Le Hamas a officialisé, ce lundi 6 juillet 2026, la dissolution de ses instances dirigeantes dans la bande de Gaza. Cette décision met un terme à près de deux décennies de contrôle du territoire par le mouvement islamiste, qui y avait établi son propre appareil administratif après sa prise de pouvoir en 2007.

Une administration parallèle disparaît Depuis juin 2007, le Hamas avait mis en place des ministères, des services publics et des forces de sécurité distincts de ceux de l'Autorité palestinienne basée à Ramallah. Cette structure, qui gérait la vie quotidienne des quelque deux millions d'habitants de l'enclave, était devenue une réalité politique et institutionnelle incontournable. Sa dissolution, annoncée par des responsables du mouvement, marque un tournant historique.

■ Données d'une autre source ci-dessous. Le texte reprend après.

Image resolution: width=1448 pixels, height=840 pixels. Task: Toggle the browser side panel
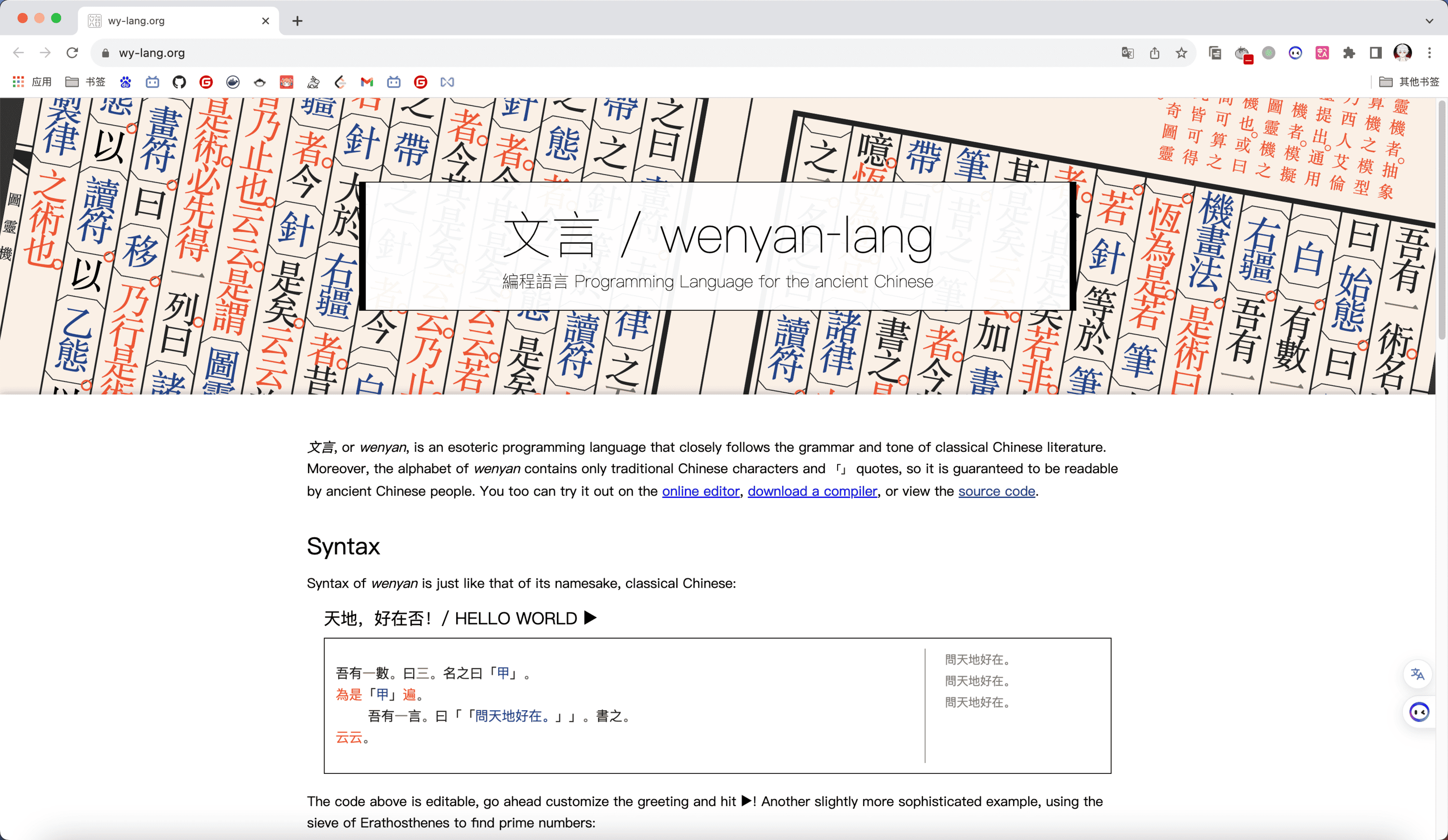1375,53
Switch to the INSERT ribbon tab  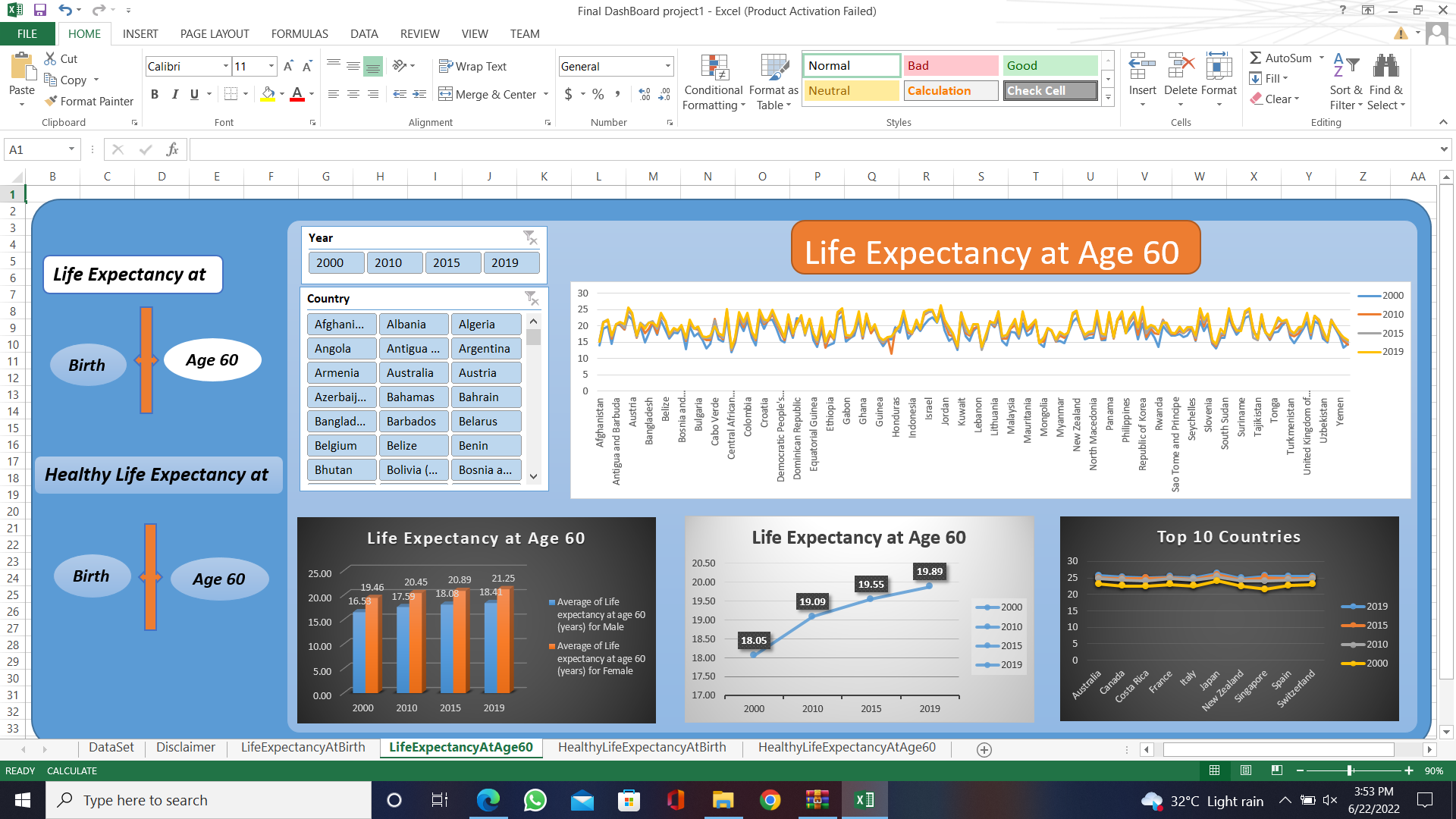(x=140, y=33)
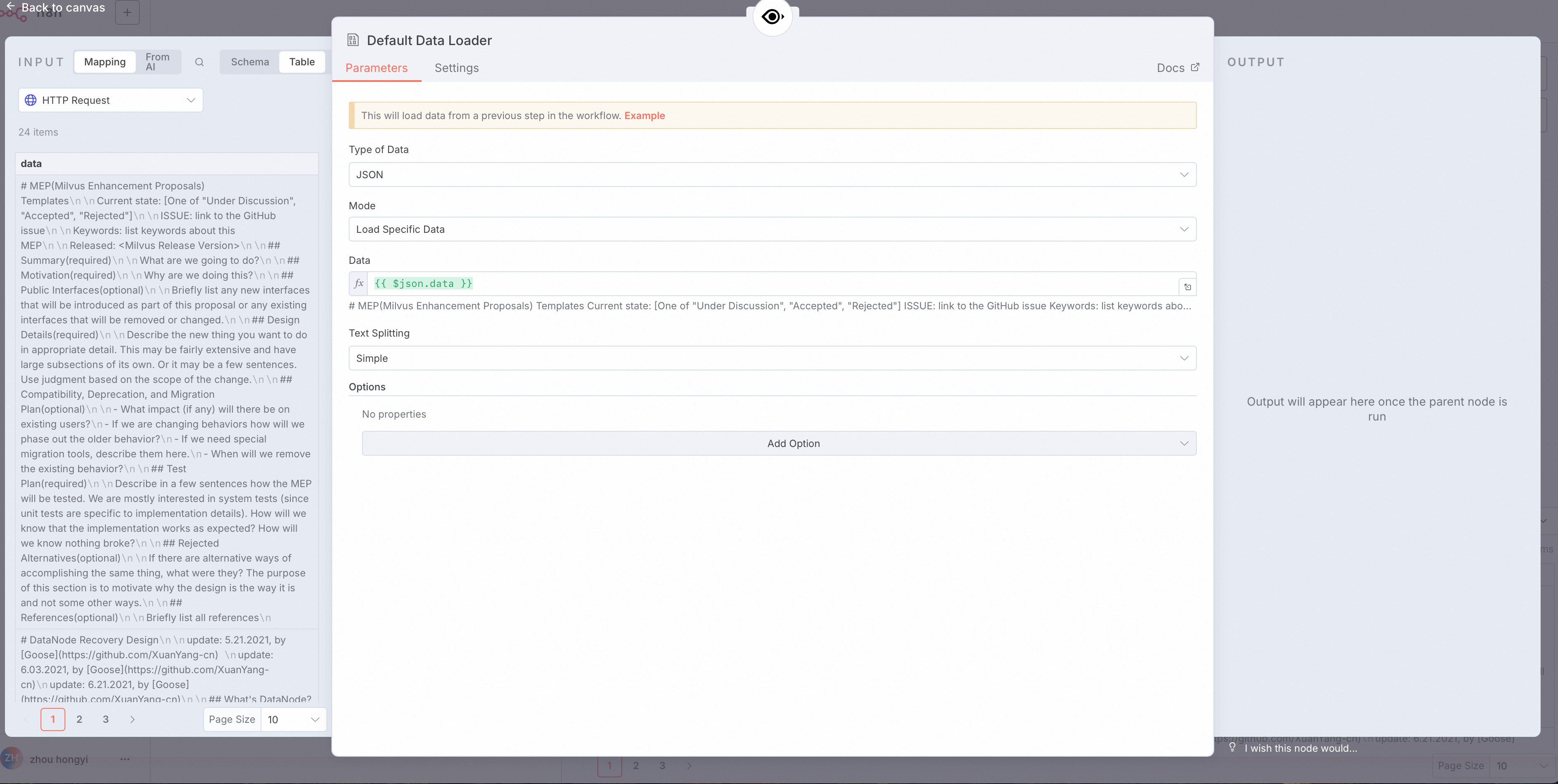Open the Type of Data JSON dropdown

pyautogui.click(x=772, y=174)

Les modalités de la transition Selon des informations fournies par des responsables du Hamas, la décision a été prise après des consultations internes et des discussions avec d'autres factions palestiniennes. Le mouvement se prépare à remettre les clés de l'administration à une structure de transition, dont la composition doit encore être précisée. Cette initiative intervient dans le cadre des efforts de reconstruction de Gaza, dévastée par les récents conflits avec Israël.

Un geste en faveur de la réconciliation Cette annonce est perçue comme une concession majeure du Hamas en faveur d'un gouvernement d'union nationale. L'Autorité palestinienne, dirigée par Mahmoud Abbas, a longtemps revendiqué le contrôle exclusif de tous les territoires palestiniens. Des responsables palestiniens ont salué cette décision, y voyant « un geste important pour la réconciliation » et une étape vers une administration unique.

Réactions internationales La communauté internationale a accueilli favorablement cette évolution. Les États-Unis et l'Union européenne, qui classent le Hamas comme organisation terroriste, ont appelé à la mise en place rapide d'une administration palestinienne unifiée sous l'égide de l'Autorité palestinienne. Israël a observé la situation avec prudence, conditionnant tout soutien au démantèlement des capacités militaires du Hamas.

Défis à venir Malgré cette avancée, de nombreux obstacles subsistent. La reconstruction de Gaza nécessite des milliards de dollars d'investissements, et la question du désarmement des brigades Al-Qassam, la branche armée du Hamas, reste un point de friction majeur. Par ailleurs, l'administration civile dissoute devra être remplacée par des institutions capables de répondre aux besoins urgents de la population.

Un processus à suivre Les prochains jours seront décisifs pour observer les premières mesures concrètes de transfert de pouvoir. Le Hamas a déclaré vouloir faciliter cette transition, mais des divergences internes pourraient ralentir le processus. L'avenir de Gaza se joue désormais dans les négociations entre factions palestiniennes et avec les acteurs régionaux et internationaux.